Housing Co-ops

What’s a Co-op?
A co-op, or co-operative, is an association of people who have come together to meet common needs and fulfill common aspirations. Co-operatives are jointly-owned and controlled by those who join them. They can vary from a handful of consumers coming together to buy at wholesale prices, to a large business collectively-owned by thousands of workers. Whilst the exact structure varies from co-op to co-op, they all put a focus on active involvement, democratic control, and mutual support between co-operatives.

The modern co-operative movement can trace its foundations back to 1844, and a group of weavers and artisans in Rochdale. They not only formed a consumer co-operative to buy things they could otherwise not afford, but also laid down a set of general principles to guide all co-operatives. Within a decade, hundreds of societies had formed across England, based upon these guidelines. Today a refined version of their principles are used by thousands of organisations across the world.

What’s a Housing Co-operative?
A housing co-operative is a way of creating a place to live using the co-operative principles of autonomy, democracy, equality, equity and solidarity. They focus on creating and sustaining homes that meet the needs of people. rather than that of property speculators and private profit.

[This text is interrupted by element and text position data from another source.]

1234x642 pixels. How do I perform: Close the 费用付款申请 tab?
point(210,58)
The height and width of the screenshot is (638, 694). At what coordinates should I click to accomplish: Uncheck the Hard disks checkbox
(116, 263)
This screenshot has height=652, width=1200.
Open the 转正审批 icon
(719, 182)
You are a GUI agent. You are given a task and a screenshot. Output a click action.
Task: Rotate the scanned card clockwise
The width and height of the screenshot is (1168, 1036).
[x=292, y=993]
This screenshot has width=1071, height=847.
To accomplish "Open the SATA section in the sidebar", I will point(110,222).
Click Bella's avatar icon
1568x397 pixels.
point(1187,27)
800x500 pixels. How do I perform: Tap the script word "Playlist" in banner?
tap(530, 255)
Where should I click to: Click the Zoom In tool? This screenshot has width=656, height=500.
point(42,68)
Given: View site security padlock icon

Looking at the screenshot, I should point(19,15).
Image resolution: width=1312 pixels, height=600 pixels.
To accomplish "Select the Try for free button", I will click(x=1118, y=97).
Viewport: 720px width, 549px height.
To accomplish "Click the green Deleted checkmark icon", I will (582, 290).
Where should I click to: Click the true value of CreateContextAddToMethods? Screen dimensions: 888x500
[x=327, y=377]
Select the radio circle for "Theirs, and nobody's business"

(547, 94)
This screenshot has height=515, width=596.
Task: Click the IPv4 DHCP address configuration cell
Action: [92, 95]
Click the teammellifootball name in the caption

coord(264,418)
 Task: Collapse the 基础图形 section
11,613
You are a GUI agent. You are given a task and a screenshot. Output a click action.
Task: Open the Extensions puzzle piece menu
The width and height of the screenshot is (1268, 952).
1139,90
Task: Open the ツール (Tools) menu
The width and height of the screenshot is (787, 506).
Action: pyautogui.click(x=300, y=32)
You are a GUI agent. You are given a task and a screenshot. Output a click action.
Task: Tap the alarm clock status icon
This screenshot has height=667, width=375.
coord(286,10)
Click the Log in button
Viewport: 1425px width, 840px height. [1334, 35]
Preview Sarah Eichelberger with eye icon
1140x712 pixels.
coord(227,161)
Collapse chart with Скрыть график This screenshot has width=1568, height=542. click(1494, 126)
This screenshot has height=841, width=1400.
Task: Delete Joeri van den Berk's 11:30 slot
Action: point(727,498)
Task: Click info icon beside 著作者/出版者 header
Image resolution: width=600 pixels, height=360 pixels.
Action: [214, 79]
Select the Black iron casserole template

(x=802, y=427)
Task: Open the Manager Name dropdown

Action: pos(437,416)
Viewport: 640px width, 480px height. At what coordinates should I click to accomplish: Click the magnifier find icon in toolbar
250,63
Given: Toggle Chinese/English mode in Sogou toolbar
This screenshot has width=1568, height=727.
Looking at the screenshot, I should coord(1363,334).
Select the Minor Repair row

All housing co-operatives operate on the idea that society is better off when more of its homes are communally-owned, with the residents responsible for making the decisions on how they are run. Whilst 10% of people on continental Europe live in some kind of co-operative, in the UK the figure is less than 0.2% – something we aim to improve!

Radical Routes graphic

Is that everything?
No! There are lots of ways a housing co-operative can be run. By having our legal structure based on the one drawn up by the Catalyst Collective, and by joining Radical Routes, Anarres is committed to being a very specific form of co-operative:

  • We are fully mutual, which means all of our tenants are members, with an equal say, and all of our members must be tenants
  • Our co-operative assets can only ever be held in common, or reinvested in other similar co-operatives
  • Our rules on common ownership are ‘locked in place,’ to prevent anyone from using the co-operative for personal profit
  • Similarly, the shares that each member buys one of can only be ever valued or sold at £1. This means that membership will be on the basis of need and principle, rather than on how much money someone can pay
  • We must continue to actively work towards positive social change, as both individuals and a co-operative.